ARTIST STATEMENT
VIK MUNIZ
SCRAPS
As I was peeking through a catalog reasoné I made a few years ago, I had to concede that my entire body of work seems to go in all directions, making it hard to find a central thread, theme or meaning. My excuse for that is that I was never really interested in making things; I was more focused on how and why things get made both in our head and in the physical plane. Although these thirty plus years of wild and unhinged experimentation left a rather labyrinthic path to my way of seeing and thinking about the world around me, they have also provided me a very complex map of breadcrumbs to guide my curiosity to a few important recurring areas of visual thinking.
My place of work has always been in the dark and narrow gap separating perception from mind.

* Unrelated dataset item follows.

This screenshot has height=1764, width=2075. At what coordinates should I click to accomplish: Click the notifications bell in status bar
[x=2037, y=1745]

From very early pieces, such as The Best of Life, Equivalents, and Individuals, my main concern was to understand the duration and definition of pictures once they enter our minds. In remaking pictures common to most people’s visual vocabularies through different materials, I am attempting to push the viewer into confronting an iconic memory of a novel image that is now presented to them in another form. A lot of my images from media, family albums, post cards and museum catalogs are attempts to recreate assumedly well-known imagery, with the same fragmentation, confusion, and ambiguity we conjure them in our imagination. We build these images in our minds from shards of experiences and memories, forming elaborate mosaics that simultaneously assemble a credible reference to satisfy our interpretations, while masking the severe limitations in relating to things that are not in front of our eyes.
While mosaic work has provided an incredible source of satisfaction in trying to build mental-like images, for the last few years I have been experimenting with the displacement of the pictorial plane by manipulating parts of its surface then rephotographing it consecutively. Like a mise en abyme, with cuts, shadows, and surface details from different times of captures, the result, now unique, is presented as a mere interruption in a never-ending process. With every layer encapsulated in the context of the time of its capture, I have been able to mimic the entropic decay of a visual memory, every time it is summoned by our imagination.

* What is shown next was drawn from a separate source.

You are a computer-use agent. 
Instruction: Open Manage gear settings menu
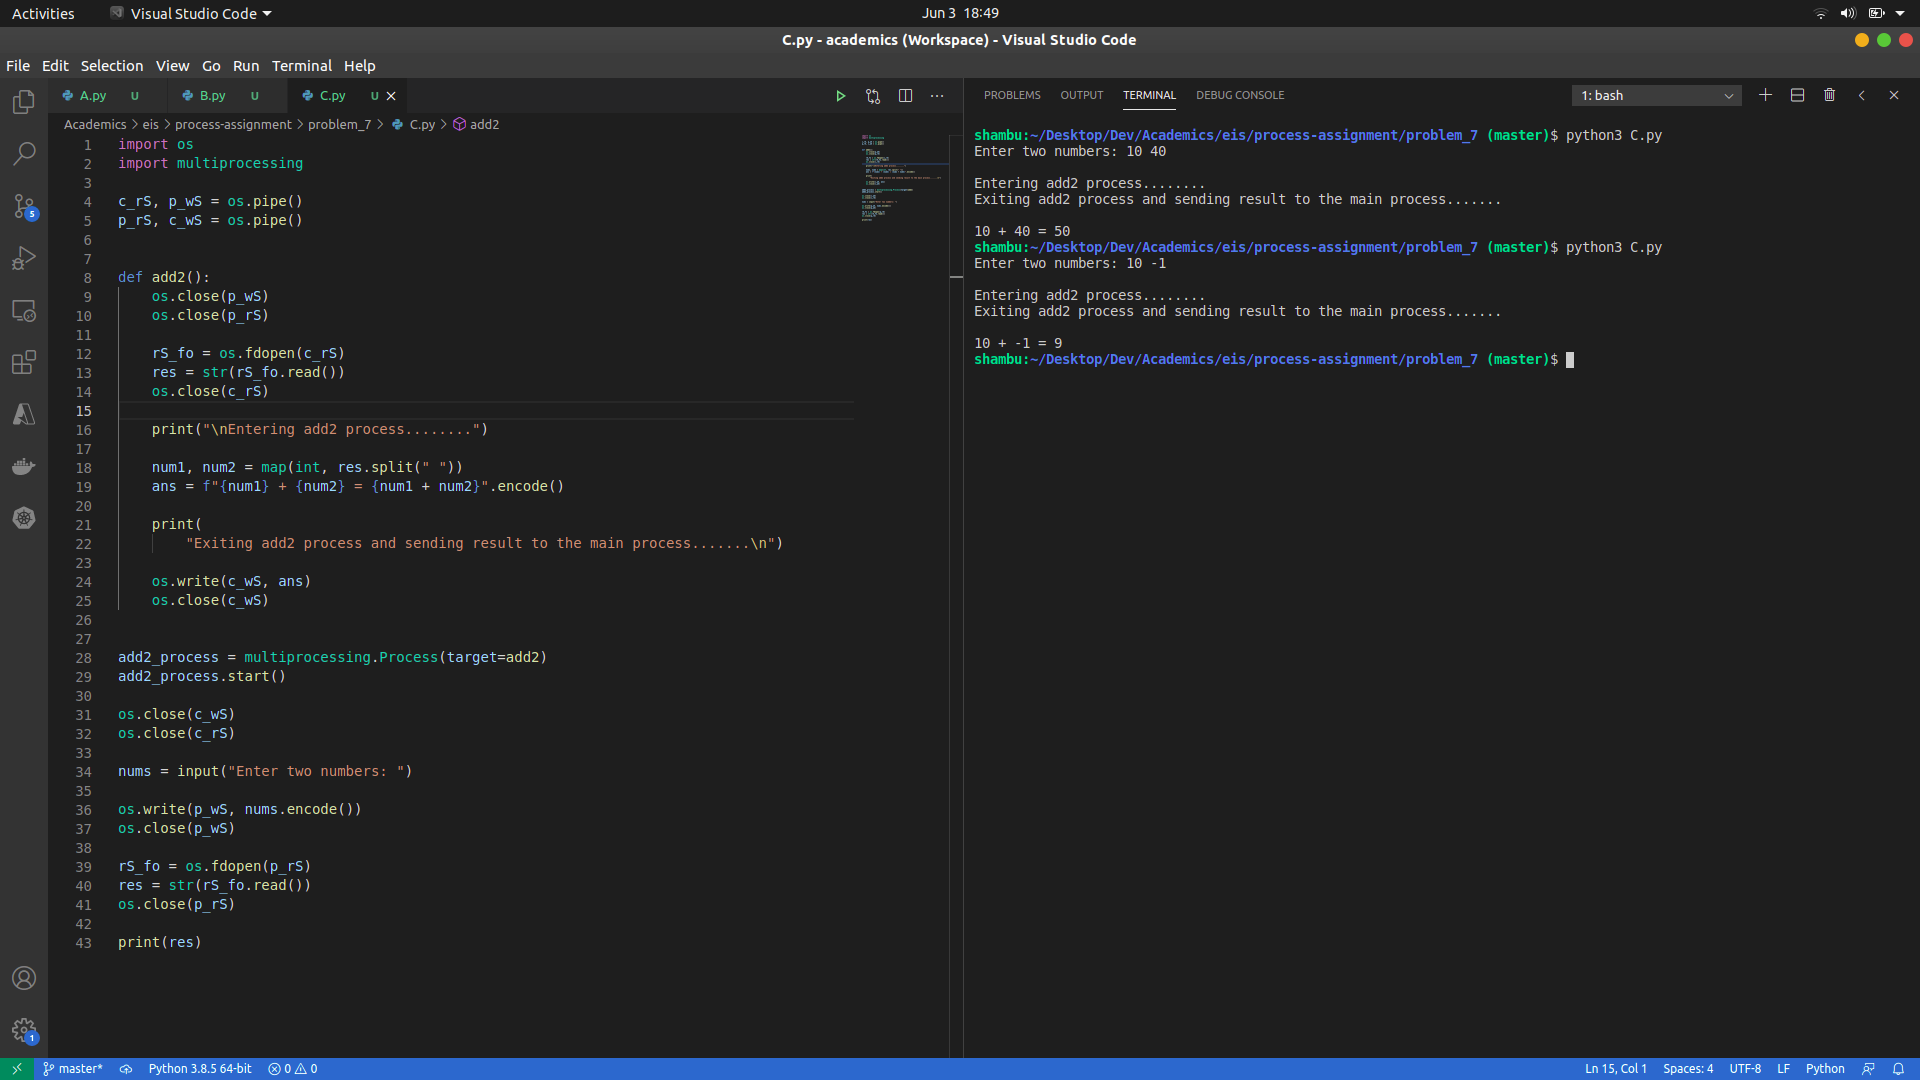click(x=24, y=1030)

Working late at night in the studio, looking for pieces to make the pictures under enormous piles of left-overs and re-photographed images, I, for once, felt within the place I forever wanted to inhabit. A confusing gradient connecting the scraps of memories and experiences that made me who I think I am, and the mountains of actual residual fragments, things made, lived and seen, that seamlessly connect their physical presence to the mess inside my mind.
This is as close to a nirvana as I have ever been. As I looked through the piles, I let my mind wonder through the archeology of my own visual memories, finding similar, disconnected scraps of unusual relevance. A dying flower at a friend’s house, the strange color of sky behind a bird shot by Outerbrige, A room with a Thonet Chair crowded with Malevich’s masterpieces, a bathroom in a gas station where once worked in Newark, a bombed public building, a picture I once took in a garbage dump, the leafy fronds behind my studio in Rio, a banal picture of the sea I took from my boat, just because I knew I would never see it quite that way again…
In March of 1990, I had perhaps one of my greatest art epiphanies ever, when entering the Grey Art Gallery at Washington Square and seeing Gerhard Richter’s 18. Oktober 1977. Sharing the same abhorrence for ideology with the great painter, I was surprised to see him confront the politically charged theme of terrorism. But the masterful orchestration of the images’ ambiguities gave them a sense of humanity rarely seen in the art of our days. The images seemed stuck in a pictorial purgatory between photography and painting, past and present, reality and imagination. The experience consolidated my dedication to the “picture in my mind”. Out of the fifteen works in the exhibition, the one that indelibly stuck with me was the painting of Andreas Baader’s record player, based on a crime scene document. It kept reappearing in my mind for no reason, for the last thirty years, until I recently understood what it was finally doing there. It was there all this time to remind me that every picture is a bridge between worlds, and to work as such, it cannot exist exclusively in the realm of physical things nor in the ether of the imagination; it must invite interpretation, but not closure, and speak to anyone without sacrificing the value of the artist’s experience.